Light rail station in Sacramento, California, US

City College station is an at-grade light rail station on the Blue Line of the SacRT light rail system operated by the Sacramento Regional Transit District. The station is located in an exclusive right of way alongside the Union Pacific Railroad's Sacramento Subdivision and a small rail yard, on the campus of Sacramento City College, after which the station is named, in the city of Sacramento, California.

== Location ==
The station is located northeast of Charles C. Hughes Stadium on campus. In addition to serving the college this station also serves William Land Park and Curtis Park. The 60 ft station provides bus service, drop-off areas, and walkways to the stadium, campus, and parking lots.

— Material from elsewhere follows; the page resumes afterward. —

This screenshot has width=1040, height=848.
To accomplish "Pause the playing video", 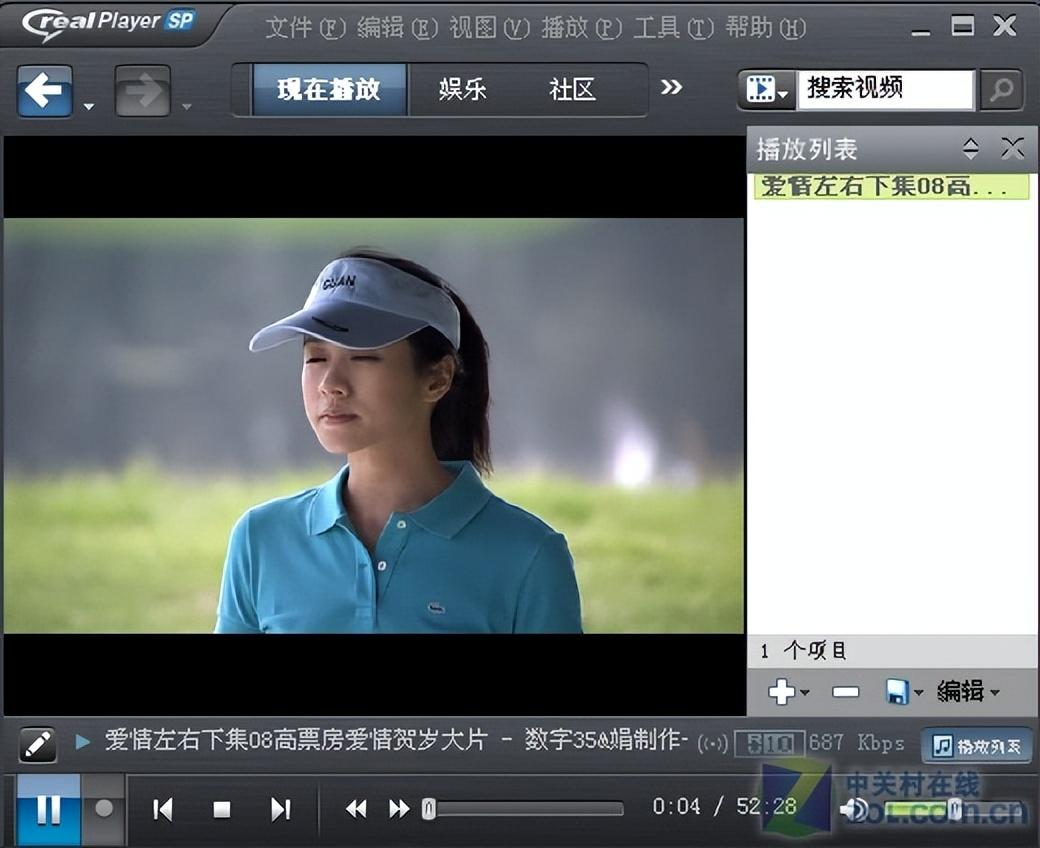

The land east of the station has been the site of transit-oriented development community named Crocker Village. The remediated brownfield land was formerly part of a larger Union Pacific rail yard. Early construction includes a bridge over the light rail platform and the remaining rail yard, along with a 91-unit senior housing development called Curtis Park Court.

== Platforms and tracks ==
Like nearly all stations built as part of the Blue Line Southwest Extension, City College station has a rather unique layout with an island platform serving northbound trains and a side platform boarding area for southbound trains, integrated into a plaza that leads into the Sacramento City College station. The southbound tracks are embedded in the pavement, allowing passengers to cross to the northbound platform from any point in the plaza. The layout is both efficient and a cost-effective way of providing a pedestrian-train interface.

== Future ==
Altamont Corridor Express and Gold Runner services are planned to stop at the station when those lines are extended to Sacramento as part of the Valley Rail project. A new platform will be constructed along the main line to facilitate the commuter rail and inter-city trains. By 2023, the expected start of the new service was 2029.